Kudos and best of luck!

ekianjo 4 hours ago

But relying on a Claude API so you don't really "own the stack" as claimed in the article...

  • selcuka 4 hours ago

    Aren't LLMs commodity products these days? It's the same thing as running this on a $7 VPS that you don't "own".

    I don't think switching to a different provider, or running an open one locally would affect the response quality that much.

    • ekianjo 3 hours ago

      The LLM is the key element here, not the 7 dollars VPS... The model itself has cost billions of dollars to train and of the service shuts down or is interrupted for some reason your fancy setup breaks like nothing.

      • selcuka 3 hours ago

        > The model itself has cost billions of dollars to train

        But that has nothing to do with this use case, right? By the same logic, Linux has millions of man-hours went into it but we can use it for free on a $7 VPS.

        > service shuts down or is interrupted for some reason your fancy setup breaks like nothing

        No, it doesn't. That's what I meant by commodity. You can switch to another service and it will work just fine (unless you meant that all LLM providers might cease to exist).

        Also note that they have a $2/day API usage cap, meaning that they are willing to spend $60+/month for the LLM use. If everything else fails, they can use those funds to upgrade the VPS and run a local model on their own hardware. It won't be Sonnet-4.6-level, but it will do. It just doesn't make sense with current dollar-per-token prices.

      • chatmasta 2 hours ago

        > The LLM is the key element here

        No, the key (novel) element here is the two-tiered approach to sandboxing and inter-agent communication. That’s why he spends most of the post talking about it and only a few sentences on which models he selected.

iLoveOncall 7 hours ago

The model used is a Claude model, not self-hosted, so I'm not sure why the infrastructure is at all relevant here, except as click bait?

  • jazzyjackson 7 hours ago

    It’s not that deep, show HN is just that, show and tell, I seriously doubt this was built just to get engagement on social media

  • petcat 7 hours ago

    Meh it's kind of interesting. Even if it is just a ridiculously over engineered agent orchestrator for a chat box and code search

  • echelon 7 hours ago

    We need more infra in the cloud instead of focusing on local RTX cards.

    We need OpenRunPods to run thick open weights models.
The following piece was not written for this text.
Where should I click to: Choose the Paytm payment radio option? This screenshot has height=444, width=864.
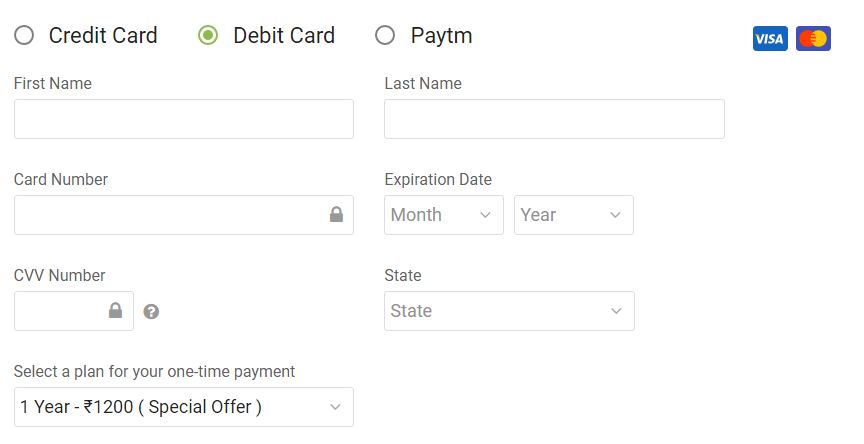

    Build in the cloud rather than bet on "at the edge" being a Renaissance.

topaz0 3 hours ago

Curious, which API key are you using?

heyitsaamir 6 hours ago

Great idea and great write up!

eric_khun 7 hours ago

that's so fun ! how do you know when to call haiku or sonnet?

tc1989tc 3 hours ago

it's great project

m00dy 5 hours ago

Did you give your email access to a AI provider ?

slopinthebag 5 hours ago

I can tell it's vibe coded because it takes about 1 minute for a message to appear.

  • consumer451 5 hours ago

    He had to put rate limits on it as it was getting hammered to hard by HNers.